[Excerpt to read]:
| | Re: Wife had one night stand and got pregnant while I was deployed to Iraq.
The man is not back yet and does NOT need to be thinking about other possibilities like what else may have happened and is in no postion to make decisions about what should happen with the kid.
He needs to focus on the job he is facing and get back safely.
Montana - immense thanks for being there protecting our freedoms. Please ignore all of the insensitive crap being posted and focus on getting back in one piece. The details and dealing with it can happen when your back. For now, everytime those mind movies start playing try to do two things - one is get real busy and engrossed in something that forces you think about what your doing. Do not sit and think. Second, try to displace those thoughts with something you remember fondly about your wife - a great trip or a special time with her. People do make mistakes and it may very well be that it is just as she describes it. DOn't let your mind wander to all of the possibilities. Remember that everyone's situation is different and there are lot of people on here that were not just cheated on but unable to get their spouses to consider reconciling and working through it or were dragged through the mud because their spouses refused to give up the affair.
Take what your wife is telling you at face value until you are in front of her and can talk. Unfortunately the decision about the kid is entirely up to her so you will again have to wait until you are face to face to discuss it. Focus on not doing harm to her or you by accusations, getting angry or interrogations. You want her to be open and honest and all of those things will cause her shut down. In fact, as hard as it may be, thank ehr for being honest and ask she continue to do so no matter how painful it may be. DO NOT dig into the gory details, that only adds to the mind movies and triggers and is not worth nor what you need now or ever.

[Data shown]:
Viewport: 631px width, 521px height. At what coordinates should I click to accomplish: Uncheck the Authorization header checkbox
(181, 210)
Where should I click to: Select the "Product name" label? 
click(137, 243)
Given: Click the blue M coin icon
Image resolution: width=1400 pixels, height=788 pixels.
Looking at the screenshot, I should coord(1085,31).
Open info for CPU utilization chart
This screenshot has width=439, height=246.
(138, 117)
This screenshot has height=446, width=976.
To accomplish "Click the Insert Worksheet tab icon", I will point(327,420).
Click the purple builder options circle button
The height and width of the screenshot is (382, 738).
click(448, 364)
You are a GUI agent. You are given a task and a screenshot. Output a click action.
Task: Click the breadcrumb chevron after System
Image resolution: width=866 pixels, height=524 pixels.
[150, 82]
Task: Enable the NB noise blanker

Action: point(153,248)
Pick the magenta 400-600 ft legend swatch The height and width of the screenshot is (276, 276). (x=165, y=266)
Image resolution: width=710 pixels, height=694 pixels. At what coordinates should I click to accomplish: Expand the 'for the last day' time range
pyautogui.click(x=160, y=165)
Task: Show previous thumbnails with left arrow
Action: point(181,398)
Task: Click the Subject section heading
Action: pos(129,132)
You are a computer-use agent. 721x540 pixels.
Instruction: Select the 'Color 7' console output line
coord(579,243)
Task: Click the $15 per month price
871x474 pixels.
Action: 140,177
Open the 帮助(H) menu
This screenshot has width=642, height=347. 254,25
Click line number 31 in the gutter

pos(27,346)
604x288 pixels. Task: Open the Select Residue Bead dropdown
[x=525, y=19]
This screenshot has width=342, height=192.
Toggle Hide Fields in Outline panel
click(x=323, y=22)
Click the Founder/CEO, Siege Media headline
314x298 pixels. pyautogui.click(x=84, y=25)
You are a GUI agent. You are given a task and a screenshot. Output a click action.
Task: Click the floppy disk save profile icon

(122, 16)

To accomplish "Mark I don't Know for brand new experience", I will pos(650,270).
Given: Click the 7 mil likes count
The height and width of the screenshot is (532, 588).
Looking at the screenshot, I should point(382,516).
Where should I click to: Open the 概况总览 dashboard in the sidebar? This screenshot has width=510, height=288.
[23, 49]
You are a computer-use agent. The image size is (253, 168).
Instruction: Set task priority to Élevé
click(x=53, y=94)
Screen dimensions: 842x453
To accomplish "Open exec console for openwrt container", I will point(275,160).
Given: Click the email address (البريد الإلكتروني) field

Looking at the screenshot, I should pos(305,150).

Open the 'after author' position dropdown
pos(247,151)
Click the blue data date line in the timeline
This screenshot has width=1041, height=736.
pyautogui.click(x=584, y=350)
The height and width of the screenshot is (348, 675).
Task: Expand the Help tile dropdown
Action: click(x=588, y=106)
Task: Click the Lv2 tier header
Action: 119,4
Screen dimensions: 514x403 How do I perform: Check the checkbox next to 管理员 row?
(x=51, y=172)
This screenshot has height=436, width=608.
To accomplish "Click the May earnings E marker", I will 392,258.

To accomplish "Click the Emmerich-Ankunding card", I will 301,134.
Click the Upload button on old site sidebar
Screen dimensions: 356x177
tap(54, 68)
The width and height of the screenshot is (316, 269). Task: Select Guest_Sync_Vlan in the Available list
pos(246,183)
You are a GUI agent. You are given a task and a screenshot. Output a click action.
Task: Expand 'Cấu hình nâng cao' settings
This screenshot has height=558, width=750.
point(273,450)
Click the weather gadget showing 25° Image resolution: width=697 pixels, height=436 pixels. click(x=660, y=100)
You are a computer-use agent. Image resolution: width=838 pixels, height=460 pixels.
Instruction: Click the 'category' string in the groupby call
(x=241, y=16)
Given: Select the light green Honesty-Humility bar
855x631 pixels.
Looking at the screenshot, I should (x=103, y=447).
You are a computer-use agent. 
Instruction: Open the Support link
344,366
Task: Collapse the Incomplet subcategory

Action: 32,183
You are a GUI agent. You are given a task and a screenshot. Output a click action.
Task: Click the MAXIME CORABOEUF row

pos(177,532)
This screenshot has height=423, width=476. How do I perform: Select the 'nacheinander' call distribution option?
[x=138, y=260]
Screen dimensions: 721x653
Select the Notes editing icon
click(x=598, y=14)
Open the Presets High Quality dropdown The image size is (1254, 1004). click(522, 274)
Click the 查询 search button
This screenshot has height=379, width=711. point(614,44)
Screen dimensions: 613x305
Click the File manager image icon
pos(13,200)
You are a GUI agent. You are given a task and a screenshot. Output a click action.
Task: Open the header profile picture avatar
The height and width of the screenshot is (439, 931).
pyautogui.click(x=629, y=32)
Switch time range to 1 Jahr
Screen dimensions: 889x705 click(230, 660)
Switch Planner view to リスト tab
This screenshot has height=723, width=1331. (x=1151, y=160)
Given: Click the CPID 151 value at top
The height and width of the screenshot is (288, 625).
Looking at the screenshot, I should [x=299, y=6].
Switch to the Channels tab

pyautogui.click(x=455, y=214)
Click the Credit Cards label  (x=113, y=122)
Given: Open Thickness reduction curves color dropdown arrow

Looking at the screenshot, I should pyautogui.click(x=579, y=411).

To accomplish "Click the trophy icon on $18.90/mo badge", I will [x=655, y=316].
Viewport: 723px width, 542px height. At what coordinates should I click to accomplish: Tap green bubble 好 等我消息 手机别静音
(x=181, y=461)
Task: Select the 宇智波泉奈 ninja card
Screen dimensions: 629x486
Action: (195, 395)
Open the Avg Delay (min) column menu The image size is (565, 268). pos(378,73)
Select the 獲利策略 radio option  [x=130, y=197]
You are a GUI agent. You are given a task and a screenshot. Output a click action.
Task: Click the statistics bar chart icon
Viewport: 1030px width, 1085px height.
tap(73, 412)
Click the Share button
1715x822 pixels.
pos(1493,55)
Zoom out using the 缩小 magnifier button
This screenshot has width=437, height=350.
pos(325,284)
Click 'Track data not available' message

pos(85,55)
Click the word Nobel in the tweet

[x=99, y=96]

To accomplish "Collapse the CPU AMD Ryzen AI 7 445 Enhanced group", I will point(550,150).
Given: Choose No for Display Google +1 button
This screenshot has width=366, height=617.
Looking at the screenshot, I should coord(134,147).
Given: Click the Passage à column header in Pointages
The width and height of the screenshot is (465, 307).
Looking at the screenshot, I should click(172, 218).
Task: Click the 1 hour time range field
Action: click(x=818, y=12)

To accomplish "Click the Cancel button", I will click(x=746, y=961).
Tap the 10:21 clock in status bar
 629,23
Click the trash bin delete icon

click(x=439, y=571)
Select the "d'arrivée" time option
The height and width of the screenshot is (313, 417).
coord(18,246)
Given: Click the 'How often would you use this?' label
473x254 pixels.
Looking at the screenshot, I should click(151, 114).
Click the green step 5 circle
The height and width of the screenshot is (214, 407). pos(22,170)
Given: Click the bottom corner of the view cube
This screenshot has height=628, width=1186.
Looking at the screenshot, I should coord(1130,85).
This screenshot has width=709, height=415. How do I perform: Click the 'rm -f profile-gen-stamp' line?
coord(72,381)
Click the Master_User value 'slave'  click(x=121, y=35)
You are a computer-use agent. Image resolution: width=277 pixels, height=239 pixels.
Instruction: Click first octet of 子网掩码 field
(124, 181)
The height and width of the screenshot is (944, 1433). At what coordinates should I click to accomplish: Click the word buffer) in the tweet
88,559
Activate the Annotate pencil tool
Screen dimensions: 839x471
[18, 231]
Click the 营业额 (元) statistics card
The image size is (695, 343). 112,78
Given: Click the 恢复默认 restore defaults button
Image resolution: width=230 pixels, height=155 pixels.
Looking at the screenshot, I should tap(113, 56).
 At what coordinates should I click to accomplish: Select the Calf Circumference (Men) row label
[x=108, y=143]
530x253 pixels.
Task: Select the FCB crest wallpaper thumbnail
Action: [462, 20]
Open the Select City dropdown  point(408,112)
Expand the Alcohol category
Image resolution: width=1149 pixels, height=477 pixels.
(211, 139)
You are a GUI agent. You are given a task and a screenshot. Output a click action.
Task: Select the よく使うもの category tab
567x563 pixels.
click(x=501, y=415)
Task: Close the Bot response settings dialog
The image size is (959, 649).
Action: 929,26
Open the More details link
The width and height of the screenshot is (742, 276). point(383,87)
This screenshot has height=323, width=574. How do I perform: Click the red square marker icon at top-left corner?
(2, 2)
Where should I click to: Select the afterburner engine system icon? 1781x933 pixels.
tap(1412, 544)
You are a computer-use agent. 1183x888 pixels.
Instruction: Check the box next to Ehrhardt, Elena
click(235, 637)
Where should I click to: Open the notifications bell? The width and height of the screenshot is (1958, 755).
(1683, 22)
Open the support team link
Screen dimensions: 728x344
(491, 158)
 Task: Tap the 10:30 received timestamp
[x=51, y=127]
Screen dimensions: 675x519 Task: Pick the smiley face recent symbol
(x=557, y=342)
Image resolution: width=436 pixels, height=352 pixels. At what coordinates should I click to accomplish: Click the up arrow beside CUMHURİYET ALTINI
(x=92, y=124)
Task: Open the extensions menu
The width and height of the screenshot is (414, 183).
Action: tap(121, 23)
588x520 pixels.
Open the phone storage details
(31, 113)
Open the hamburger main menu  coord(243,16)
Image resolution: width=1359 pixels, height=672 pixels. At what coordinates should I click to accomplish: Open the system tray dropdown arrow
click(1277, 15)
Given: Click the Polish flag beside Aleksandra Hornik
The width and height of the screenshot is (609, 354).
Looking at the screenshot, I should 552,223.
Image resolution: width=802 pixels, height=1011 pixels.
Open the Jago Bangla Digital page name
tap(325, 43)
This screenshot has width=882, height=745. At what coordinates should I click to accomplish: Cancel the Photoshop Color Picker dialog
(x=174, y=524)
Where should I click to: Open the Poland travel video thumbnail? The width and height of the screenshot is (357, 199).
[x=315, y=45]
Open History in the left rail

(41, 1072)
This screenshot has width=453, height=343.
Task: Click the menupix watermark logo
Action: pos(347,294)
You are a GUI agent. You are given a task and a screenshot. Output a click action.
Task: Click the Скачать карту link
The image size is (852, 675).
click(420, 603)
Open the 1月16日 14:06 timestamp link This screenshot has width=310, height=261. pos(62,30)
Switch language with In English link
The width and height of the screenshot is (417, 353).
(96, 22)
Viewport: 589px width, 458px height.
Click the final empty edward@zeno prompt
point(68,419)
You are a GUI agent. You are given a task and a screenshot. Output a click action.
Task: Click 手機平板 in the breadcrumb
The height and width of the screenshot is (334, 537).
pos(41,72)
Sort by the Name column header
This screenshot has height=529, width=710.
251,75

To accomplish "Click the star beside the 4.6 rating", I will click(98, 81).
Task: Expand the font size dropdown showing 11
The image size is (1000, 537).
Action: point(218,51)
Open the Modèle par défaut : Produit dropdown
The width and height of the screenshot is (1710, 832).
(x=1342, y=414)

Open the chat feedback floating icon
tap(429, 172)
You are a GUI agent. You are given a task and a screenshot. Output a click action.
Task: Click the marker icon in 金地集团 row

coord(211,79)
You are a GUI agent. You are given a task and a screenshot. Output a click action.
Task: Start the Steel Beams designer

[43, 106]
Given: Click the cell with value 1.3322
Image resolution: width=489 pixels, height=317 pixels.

[Required action 1]:
Answer these about the forum reply to the deployed husband:
(a) What two things does it tell Montana to do when the mind movies start playing?
(b) What does it say accusations, anger or interrogations will cause his wife to do?
(c) What does it say he needs to focus on while still deployed?
[Required action 2]:
Does each statement agree with the forum reply to the deployed husband? Answer yes or no, quoting the deciding words.
(a) It advises Montana to dig into the details of what happened.
(b) It advises taking what his wife says at face value until they can talk in person.
(c) It says the decision about the kid rests with Montana.
[Required action 3]:
How might the forum reply to the deployed husband go on after its final sentence? Write that continuation.

[Result 1]:
(a) Get busy and engrossed in something that forces him to think about what he's doing, and displace those thoughts with a fond memory of his wife, such as a great trip or a special time with her.
(b) Shut down.
(c) The job he is facing and getting back safely.

[Result 2]:
(a) No. "DO NOT dig into the gory details"
(b) Yes. "Take what your wife is telling you at face value until you are in front of her and can talk."
(c) No. "Unfortunately the decision about the kid is entirely up to her"

[Result 3]:
I know how hard it is to keep your mind from playing the movies in your head. While it might not seem possible, you are going through is a form of the PTSD (post traumatic stress syndrome) that soldiers get from being in combat. Please don't be afraid to see a chaplain or base medical for some help.
One other thing to focus on and use to help keep your spirits up - this can all work out and things can be better in your marriage as a result. Your wife obviously knows she crossed over a serious boundary and is very remorseful which is a fantastic start on reconciling and healing for both of you. It will take time and work but it can get dramatically better for both of you. I'll use myself as an example. 27 years married. Wife cheated with 2 men 20 years ago then a "friend" of mine for 18 years. MY youngest daughter, is not biologically mine. In spite of all this we are reconciling and doing extremely well 8 months out from discovery. We are more in love now than we have been in many years. Those mind movies started to subside for me in about 2 months with help from counselor and marriage counselling. If you love her and i know you do, know that together as a team, the two of you can get through this.
Take care of yourself, focus on keeping yourself safe and coming back. Thanks again for the hard work your doing!
This man needs encouragement and help.
Last edited by 8yearscheating; 08-08-2011 at 11:09 AM.